▸ **Excerpt**:
— START —
Moments and center of mass

A moment and a center of mass are the same thing.

The center of mass is the average position of the mass in an object. $$\begin{array}{ccc}{\displaystyle \text{Center of mass}}& =& {\displaystyle \frac{\text{position of mass}·\text{mass}}{\text{mass}}}\\ & =& {\displaystyle \frac{\int \left(\text{position of a slice}\right)·\left(\text{mass of a slice}\right)}{\int \left(\text{mass of a slice}\right)}\text{.}}\end{array}$$ Note: $$\text{mass of a slice}=\left(\text{volume of slice}\right)·\left(\text{density of the slice}\right)\text{.}$$ Center of mass and center of gravity are the same thing.
— END —
▸ **Record excerpts**:
— START —
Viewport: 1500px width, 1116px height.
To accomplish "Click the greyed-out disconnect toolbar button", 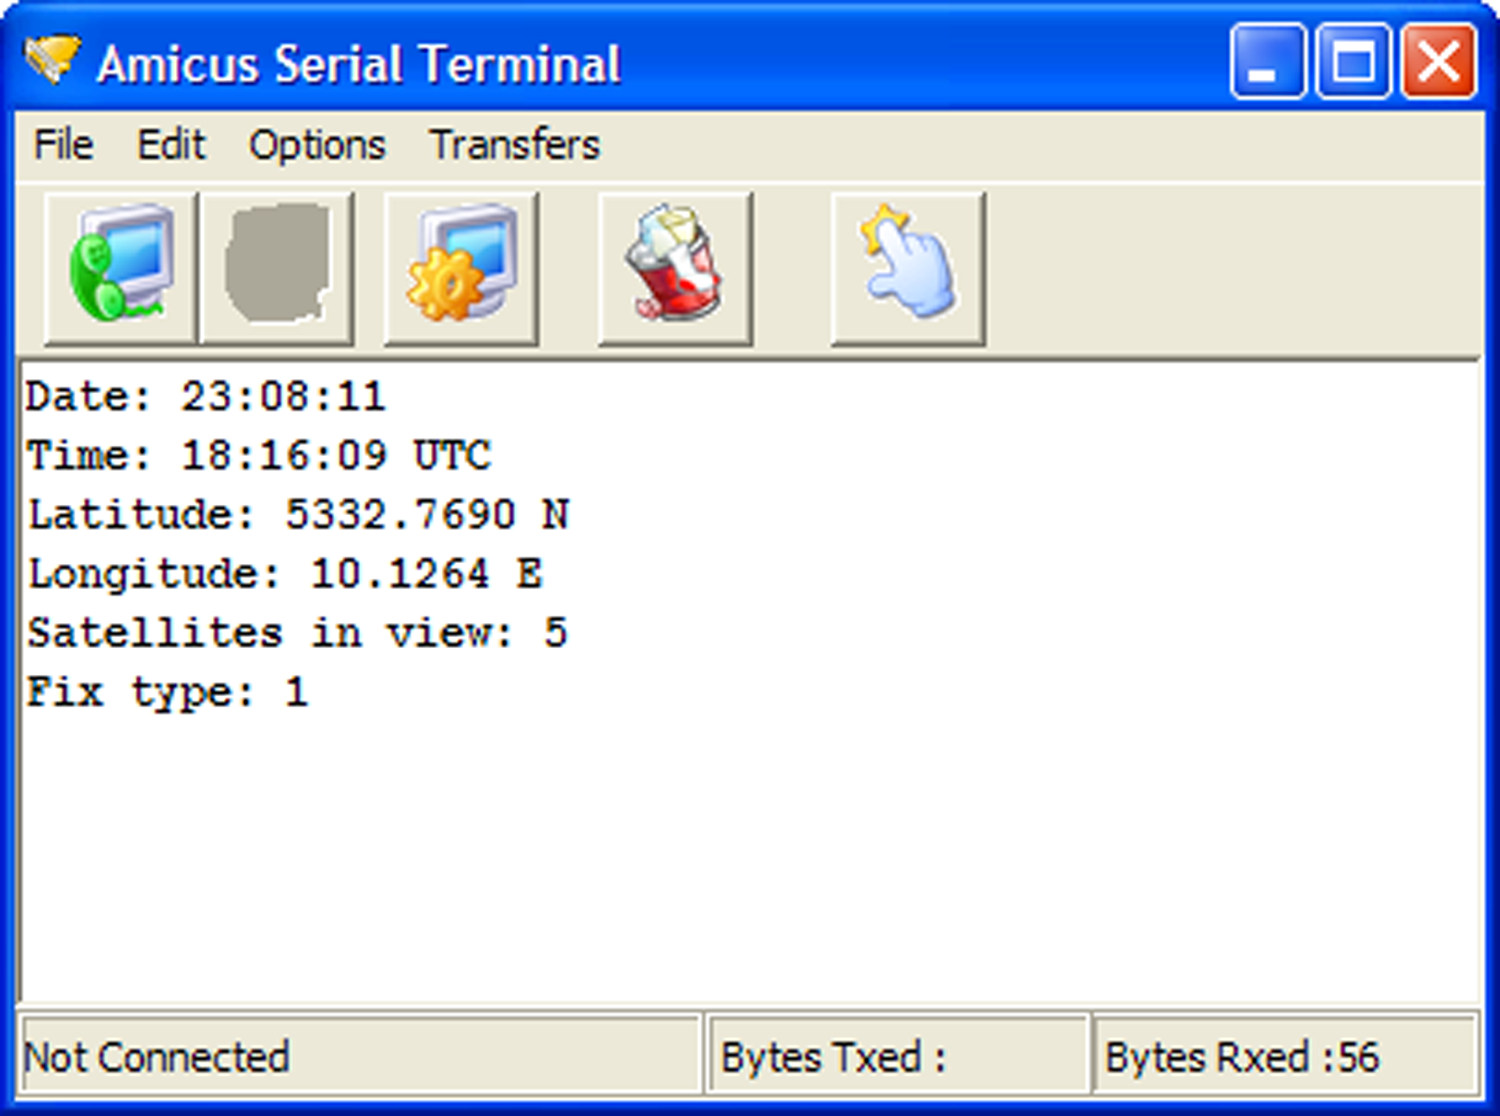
— END —
— START —
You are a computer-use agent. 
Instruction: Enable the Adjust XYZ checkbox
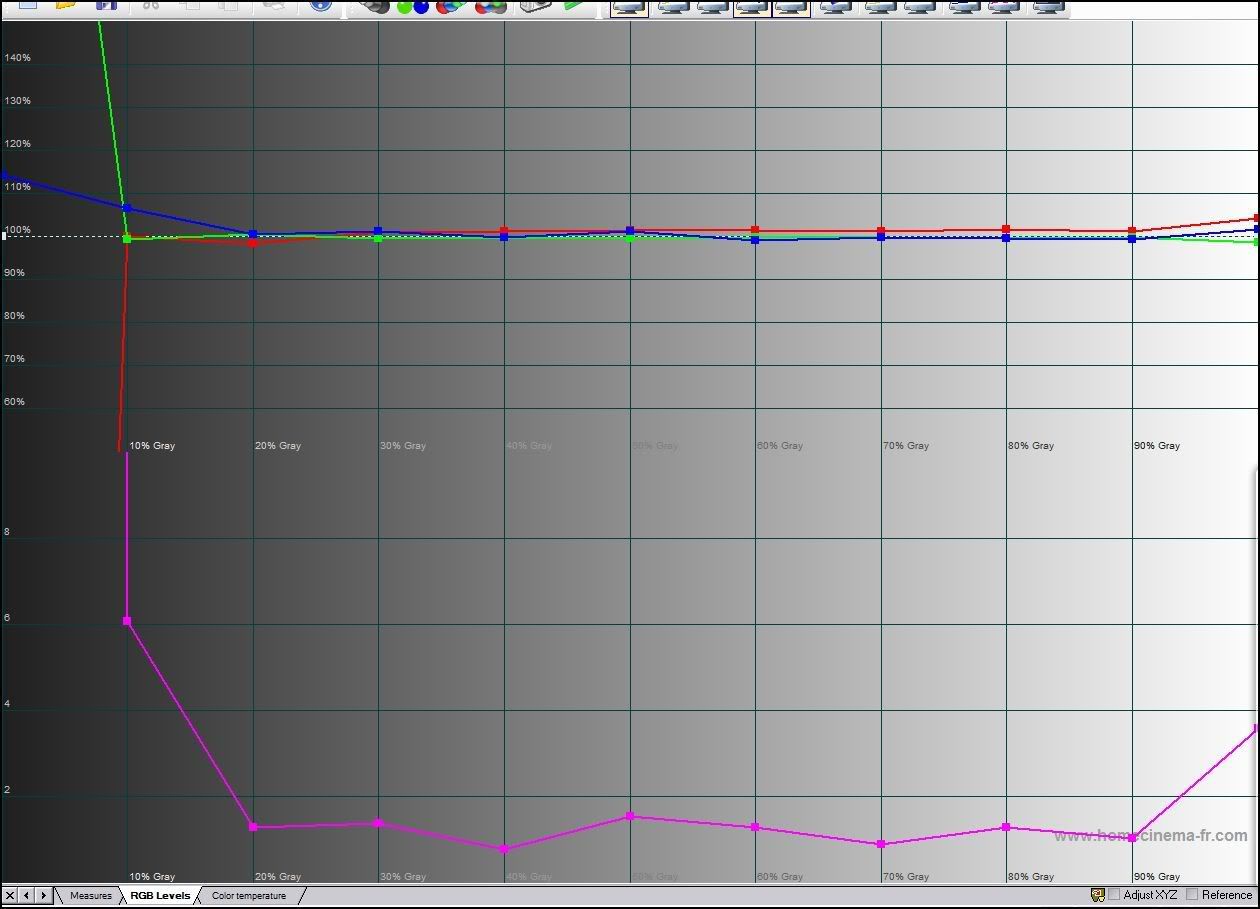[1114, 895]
— END —
▸ **Problem to solve**:
In the excerpt on moments and center of mass, what is the mass of a slice equal to?

▸ **Written answer**:
The volume of the slice multiplied by the density of the slice.